With families around the country having less disposable income to spend on traveling and vacations, Hawaii’s tourism industry has suffered. This decline in tourism has been further exacerbated by Japan’s depressed economy as well as the effect of H1N1 or swine flu on the number of tourists arriving from Japan. In fact, the University of Hawaii Economic Research Organization (UHERO) estimates that the number of total visitors to the state will drop from 6.7 million in 2008 to 6.25 million this year, a decline of 6.8 per cent. Also, the occupancy rate for Hawaii hotels is expected to stay below 70 per cent for the next two or three years, with this year’s occupancy rate averaging 66 per cent.
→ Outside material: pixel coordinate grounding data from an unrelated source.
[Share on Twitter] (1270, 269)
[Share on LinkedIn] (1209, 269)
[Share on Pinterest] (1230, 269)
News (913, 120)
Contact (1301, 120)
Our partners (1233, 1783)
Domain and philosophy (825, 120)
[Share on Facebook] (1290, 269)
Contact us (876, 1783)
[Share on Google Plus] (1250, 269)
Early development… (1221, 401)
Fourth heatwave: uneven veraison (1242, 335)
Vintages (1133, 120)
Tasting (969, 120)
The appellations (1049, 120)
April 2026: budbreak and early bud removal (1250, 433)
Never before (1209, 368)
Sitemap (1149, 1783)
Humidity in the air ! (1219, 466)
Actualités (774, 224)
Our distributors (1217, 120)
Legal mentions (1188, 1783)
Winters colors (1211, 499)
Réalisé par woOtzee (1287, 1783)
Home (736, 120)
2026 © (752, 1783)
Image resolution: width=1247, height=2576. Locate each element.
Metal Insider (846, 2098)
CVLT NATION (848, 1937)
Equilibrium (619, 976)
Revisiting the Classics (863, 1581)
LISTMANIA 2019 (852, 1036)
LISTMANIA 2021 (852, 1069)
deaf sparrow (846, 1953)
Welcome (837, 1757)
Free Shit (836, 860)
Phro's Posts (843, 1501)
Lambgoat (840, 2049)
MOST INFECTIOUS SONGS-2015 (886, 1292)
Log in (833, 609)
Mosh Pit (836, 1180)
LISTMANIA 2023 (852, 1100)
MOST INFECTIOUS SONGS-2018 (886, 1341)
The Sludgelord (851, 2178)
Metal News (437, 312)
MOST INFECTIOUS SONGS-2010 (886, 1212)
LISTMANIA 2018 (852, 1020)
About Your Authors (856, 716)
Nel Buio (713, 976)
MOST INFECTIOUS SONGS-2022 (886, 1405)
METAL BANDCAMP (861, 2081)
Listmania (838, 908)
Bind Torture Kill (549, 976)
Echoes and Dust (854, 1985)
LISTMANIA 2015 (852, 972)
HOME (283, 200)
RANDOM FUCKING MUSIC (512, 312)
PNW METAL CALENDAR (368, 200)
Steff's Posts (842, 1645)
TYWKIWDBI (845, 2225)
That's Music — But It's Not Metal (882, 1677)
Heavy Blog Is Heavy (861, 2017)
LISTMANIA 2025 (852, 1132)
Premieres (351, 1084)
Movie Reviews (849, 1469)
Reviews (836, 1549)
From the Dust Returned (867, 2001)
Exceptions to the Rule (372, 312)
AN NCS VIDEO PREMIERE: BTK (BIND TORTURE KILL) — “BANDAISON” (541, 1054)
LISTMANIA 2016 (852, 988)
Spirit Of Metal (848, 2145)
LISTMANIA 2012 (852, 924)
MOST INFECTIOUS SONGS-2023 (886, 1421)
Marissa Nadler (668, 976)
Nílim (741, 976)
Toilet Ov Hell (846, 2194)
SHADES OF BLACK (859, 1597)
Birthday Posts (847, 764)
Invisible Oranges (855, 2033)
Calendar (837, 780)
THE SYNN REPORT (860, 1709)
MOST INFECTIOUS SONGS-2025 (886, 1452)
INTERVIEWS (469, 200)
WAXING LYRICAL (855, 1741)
Unsurprisingly, this drop in tourism is contributing to rising unemployment rates and declining personal income. A significant decline in the construction industry is also having a major effect on these falling rates. And together, all of these problems have led to Hawaii having the 15th highest number of foreclosure filings per household in May, the state’s worst ranking since RealtyTrac began reporting foreclosure rankings in January 2005. Specifically, Hawaii had 816 foreclosure filings in May, which is equal to one foreclosure filing for every 621 households. Of this total number, 399 were Honolulu foreclosure filings while the Big Island had 168 filings and Maui had 171 filings.

While 816 foreclosure filings is still better than the country’s national average of one filing per every 398 households, it represents an approximately fivefold increase as compared to May 2008. However, it’s important to keep in mind that RealtyTrac’s data includes commercial properties such as condotels and time-share units. With the recent decline in tourism, many of these properties have been affected by foreclosure. Also, not every foreclosure filing leads to the homeowner losing their home as some homeowners are able to resolve the situation before that happens, either by paying the default, refinancing or by selling their home.

Of course, looking on the bright side, for purchasers who are in the market for distressed properties, there are many opportunities for great deals at the moment. Moreover, despite all of the recent gloomy forecasts, the situation is not completely devoid of hope. Economists believe that the United States is reaching the trough of a business cycle and that national economic recovery is on the horizon. While Hawaii will likely lag somewhat behind national progress as a result of state contraction, it has been predicted that the start of a trend toward Hawaiian economic recovery is not far off.